— Directions for this task —
Nothing but the lines from the one with "This screenshot has width=449, height=800." through the last line of the data should be restated, each word for word.

Record extracts Block Start

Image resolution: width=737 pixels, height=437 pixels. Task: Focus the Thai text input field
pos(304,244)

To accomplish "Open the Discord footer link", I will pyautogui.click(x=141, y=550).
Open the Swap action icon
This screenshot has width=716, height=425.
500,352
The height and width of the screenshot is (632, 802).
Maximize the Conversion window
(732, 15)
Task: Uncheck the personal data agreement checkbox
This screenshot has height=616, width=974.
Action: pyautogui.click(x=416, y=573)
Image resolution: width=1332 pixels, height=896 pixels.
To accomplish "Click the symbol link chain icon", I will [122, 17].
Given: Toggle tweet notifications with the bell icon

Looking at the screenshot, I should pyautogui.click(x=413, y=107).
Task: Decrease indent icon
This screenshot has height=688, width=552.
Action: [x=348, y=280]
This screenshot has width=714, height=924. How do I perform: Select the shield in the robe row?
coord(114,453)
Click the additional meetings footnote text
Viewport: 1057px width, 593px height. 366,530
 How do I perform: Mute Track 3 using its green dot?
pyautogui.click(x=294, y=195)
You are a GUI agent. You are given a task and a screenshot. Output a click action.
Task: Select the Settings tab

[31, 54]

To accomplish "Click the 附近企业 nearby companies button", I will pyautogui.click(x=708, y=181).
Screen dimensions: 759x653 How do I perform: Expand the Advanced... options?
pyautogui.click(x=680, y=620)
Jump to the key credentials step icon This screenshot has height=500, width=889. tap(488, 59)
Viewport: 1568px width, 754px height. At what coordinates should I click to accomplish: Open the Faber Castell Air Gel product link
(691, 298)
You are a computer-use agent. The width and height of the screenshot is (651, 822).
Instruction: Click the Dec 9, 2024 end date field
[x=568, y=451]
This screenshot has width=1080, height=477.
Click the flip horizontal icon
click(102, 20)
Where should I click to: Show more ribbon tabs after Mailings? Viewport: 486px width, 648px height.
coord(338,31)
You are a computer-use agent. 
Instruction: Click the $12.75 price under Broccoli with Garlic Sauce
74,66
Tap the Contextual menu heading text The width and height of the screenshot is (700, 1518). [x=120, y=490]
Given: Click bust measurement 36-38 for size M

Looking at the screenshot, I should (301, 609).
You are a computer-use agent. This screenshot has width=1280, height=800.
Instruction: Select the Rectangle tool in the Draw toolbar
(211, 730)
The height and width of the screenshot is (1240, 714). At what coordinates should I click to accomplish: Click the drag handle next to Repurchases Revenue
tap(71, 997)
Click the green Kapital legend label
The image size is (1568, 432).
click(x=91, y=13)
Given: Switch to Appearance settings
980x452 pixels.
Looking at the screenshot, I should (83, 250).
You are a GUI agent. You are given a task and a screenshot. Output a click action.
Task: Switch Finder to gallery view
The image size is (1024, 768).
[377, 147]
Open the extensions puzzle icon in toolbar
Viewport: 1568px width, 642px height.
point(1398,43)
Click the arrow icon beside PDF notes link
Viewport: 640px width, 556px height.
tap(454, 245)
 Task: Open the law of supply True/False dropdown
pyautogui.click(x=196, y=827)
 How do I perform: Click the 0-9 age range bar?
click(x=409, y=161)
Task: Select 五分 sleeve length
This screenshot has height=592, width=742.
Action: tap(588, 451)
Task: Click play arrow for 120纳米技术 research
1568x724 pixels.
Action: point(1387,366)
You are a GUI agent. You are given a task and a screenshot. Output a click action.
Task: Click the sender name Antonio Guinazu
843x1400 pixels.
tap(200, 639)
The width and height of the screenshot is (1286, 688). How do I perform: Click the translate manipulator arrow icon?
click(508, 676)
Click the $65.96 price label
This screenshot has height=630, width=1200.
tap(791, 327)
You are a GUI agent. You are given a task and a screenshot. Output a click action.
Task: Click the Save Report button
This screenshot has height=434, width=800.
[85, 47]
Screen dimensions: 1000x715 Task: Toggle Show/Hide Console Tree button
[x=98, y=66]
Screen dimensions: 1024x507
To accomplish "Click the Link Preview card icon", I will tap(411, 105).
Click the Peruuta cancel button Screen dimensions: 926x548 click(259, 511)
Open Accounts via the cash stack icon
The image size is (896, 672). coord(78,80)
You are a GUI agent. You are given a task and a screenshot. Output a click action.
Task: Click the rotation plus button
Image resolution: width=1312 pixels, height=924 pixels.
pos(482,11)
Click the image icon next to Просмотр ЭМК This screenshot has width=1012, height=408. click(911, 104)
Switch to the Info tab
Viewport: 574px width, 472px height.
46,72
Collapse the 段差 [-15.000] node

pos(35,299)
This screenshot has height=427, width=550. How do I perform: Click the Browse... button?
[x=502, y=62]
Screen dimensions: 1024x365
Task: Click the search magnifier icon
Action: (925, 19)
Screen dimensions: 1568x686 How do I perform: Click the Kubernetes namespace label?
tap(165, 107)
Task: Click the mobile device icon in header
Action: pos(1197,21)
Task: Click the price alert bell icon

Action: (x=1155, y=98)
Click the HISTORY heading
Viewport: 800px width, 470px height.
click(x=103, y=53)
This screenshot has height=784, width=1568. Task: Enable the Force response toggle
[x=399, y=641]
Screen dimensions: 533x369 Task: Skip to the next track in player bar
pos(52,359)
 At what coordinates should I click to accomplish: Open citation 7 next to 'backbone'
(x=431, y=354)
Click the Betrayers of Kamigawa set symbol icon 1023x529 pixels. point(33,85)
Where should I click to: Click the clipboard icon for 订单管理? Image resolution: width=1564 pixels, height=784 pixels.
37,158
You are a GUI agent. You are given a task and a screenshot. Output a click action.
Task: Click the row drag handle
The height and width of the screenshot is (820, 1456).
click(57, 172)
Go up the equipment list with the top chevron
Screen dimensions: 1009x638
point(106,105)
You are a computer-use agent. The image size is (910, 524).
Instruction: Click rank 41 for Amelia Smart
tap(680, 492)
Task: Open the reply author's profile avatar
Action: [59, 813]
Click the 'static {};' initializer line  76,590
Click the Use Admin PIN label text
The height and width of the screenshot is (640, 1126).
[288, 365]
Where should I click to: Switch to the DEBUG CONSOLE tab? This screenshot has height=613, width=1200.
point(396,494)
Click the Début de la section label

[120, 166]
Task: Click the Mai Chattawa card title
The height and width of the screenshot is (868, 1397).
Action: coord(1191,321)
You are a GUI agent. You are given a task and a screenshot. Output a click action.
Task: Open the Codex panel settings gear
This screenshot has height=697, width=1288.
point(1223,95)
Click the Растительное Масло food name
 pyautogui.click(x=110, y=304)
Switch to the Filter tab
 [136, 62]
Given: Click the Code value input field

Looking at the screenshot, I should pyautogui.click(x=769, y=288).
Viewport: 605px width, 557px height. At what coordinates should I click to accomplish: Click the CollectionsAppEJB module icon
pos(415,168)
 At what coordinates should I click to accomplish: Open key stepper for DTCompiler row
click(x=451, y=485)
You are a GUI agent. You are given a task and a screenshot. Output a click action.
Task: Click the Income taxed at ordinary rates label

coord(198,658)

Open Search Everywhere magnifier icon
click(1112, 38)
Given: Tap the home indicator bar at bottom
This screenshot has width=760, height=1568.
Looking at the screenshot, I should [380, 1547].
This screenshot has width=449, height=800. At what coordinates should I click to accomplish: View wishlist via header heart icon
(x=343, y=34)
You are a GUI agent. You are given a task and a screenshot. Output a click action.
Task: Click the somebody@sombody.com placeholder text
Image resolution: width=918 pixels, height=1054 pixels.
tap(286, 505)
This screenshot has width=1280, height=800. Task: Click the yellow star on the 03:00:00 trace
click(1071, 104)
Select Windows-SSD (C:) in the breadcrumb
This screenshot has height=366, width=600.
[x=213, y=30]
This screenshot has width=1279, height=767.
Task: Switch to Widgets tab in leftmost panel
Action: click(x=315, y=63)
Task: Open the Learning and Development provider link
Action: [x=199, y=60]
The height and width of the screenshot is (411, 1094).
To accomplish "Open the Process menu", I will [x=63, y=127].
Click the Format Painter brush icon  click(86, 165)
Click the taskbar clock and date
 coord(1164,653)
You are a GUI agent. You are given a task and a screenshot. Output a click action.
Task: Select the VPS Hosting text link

Record extracts Block End

— Answer to this exercise —
This screenshot has width=449, height=800. At what coordinates should I click to accomplish: View wishlist via header heart icon
(x=343, y=34)
You are a GUI agent. You are given a task and a screenshot. Output a click action.
Task: Click the somebody@sombody.com placeholder text
Image resolution: width=918 pixels, height=1054 pixels.
tap(286, 505)
This screenshot has width=1280, height=800. Task: Click the yellow star on the 03:00:00 trace
click(1071, 104)
Select Windows-SSD (C:) in the breadcrumb
This screenshot has height=366, width=600.
[x=213, y=30]
This screenshot has width=1279, height=767.
Task: Switch to Widgets tab in leftmost panel
Action: click(x=315, y=63)
Task: Open the Learning and Development provider link
Action: [x=199, y=60]
The height and width of the screenshot is (411, 1094).
To accomplish "Open the Process menu", I will [x=63, y=127].
Click the Format Painter brush icon  click(86, 165)
Click the taskbar clock and date
 coord(1164,653)
You are a GUI agent. You are given a task and a screenshot. Output a click action.
Task: Select the VPS Hosting text link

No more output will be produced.